If you think your first draft is rubbish, good
You know that moment when you look at what you’ve just written and think, “Well, that’s a steaming pile of nothing”? Yeah. That’s the moment you’re doing it right. If you’ve never cringed at your own first draft and considered deleting your entire Google Drive, are you even writing?
There’s this ridiculous expectation floating around that the words should tumble out of you like poetry, perfect and poised, ready for print. As if you’re supposed to channel some divine muse, barefoot in a candlelit room, churning out Booker Prize material between herbal teas. No. It’s not like that. It’s never been like that. Most of the time, it’s you, a keyboard, three tabs open to “how to spell definitely”, and a mild existential crisis.
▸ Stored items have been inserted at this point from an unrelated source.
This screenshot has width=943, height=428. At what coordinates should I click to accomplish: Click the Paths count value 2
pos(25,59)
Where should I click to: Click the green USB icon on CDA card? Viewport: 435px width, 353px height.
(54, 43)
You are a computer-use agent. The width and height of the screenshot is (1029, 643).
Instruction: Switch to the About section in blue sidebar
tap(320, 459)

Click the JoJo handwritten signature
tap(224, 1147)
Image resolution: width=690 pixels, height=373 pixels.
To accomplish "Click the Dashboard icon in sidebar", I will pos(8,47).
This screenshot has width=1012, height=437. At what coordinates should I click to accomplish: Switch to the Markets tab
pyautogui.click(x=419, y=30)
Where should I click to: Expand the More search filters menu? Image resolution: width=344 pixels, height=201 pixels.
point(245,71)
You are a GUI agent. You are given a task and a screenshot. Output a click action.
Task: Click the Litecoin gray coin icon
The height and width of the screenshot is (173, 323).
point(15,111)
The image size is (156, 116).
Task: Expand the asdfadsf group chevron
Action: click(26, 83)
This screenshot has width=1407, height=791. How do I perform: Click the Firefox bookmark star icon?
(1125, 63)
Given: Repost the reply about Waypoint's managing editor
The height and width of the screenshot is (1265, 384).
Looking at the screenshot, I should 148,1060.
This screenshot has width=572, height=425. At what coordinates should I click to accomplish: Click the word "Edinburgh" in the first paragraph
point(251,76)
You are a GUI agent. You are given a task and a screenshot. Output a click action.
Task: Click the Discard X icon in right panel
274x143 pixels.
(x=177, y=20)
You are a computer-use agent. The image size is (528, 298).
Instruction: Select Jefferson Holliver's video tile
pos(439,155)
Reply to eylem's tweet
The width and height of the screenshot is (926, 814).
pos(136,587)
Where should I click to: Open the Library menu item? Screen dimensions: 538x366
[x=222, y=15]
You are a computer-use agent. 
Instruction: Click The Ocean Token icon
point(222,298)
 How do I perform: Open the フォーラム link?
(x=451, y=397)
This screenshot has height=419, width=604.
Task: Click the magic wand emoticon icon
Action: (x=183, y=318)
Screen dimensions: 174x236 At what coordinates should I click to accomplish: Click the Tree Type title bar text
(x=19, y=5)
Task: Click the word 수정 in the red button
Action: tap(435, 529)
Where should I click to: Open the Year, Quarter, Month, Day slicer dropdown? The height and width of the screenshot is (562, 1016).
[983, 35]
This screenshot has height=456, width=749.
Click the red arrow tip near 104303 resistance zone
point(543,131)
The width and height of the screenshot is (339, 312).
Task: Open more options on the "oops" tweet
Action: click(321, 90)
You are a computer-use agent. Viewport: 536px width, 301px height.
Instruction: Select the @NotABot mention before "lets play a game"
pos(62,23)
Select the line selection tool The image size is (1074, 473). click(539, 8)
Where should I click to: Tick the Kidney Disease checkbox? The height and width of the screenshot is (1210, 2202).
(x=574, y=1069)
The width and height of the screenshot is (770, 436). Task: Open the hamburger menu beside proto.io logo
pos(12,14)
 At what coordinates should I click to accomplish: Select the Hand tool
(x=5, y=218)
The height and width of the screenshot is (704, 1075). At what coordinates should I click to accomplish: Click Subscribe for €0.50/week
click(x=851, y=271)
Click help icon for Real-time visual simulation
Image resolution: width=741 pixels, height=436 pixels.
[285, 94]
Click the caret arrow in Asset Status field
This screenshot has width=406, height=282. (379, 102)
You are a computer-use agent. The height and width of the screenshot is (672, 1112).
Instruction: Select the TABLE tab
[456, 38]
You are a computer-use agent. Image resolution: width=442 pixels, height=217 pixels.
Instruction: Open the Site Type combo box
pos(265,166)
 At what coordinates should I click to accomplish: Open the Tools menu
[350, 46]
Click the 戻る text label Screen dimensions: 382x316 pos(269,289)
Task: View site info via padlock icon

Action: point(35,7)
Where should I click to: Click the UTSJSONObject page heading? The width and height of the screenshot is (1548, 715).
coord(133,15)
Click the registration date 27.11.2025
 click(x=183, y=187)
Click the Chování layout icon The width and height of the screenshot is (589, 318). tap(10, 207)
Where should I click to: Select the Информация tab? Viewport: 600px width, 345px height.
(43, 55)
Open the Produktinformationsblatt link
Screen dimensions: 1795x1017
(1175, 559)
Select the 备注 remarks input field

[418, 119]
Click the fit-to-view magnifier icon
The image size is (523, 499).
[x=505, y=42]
The perfection trap (and yes, it is a trap)
I’ve worked with so many writers who get tangled in the perfection trap, and I say “trap” because that’s exactly what it is. One client rewrote the first chapter twenty-three times. Twenty-three. Eventually I had to ask, “How’s chapter two looking?” and she looked like I’d just asked her to perform open-heart surgery on a squirrel. She was stuck. Convinced she had to get the beginning right before she could move on. As if a book only counts if it’s perfect from the first line. Spoiler: it doesn’t.
There is no right way to write a book. There is only your way. And that usually involves coffee, swearing, self-doubt, and stubbornness in equal measure.
Fear dressed up as ‘standards’
Perfection is sneaky. It pretends to be ambition, or standards, or professionalism, but mostly, it’s fear with lipstick on. We faff about with fonts, obsess over word choices, adjust margins by half a millimetre, and convince ourselves it’s productive. I once spent an entire weekend trying to choose between two subtitle fonts. Fonts. For the subtitle. Of a workbook. Guess which one I picked? The one I’d originally had. After forty-eight hours of pure nonsense and a strong urge to set my laptop on fire.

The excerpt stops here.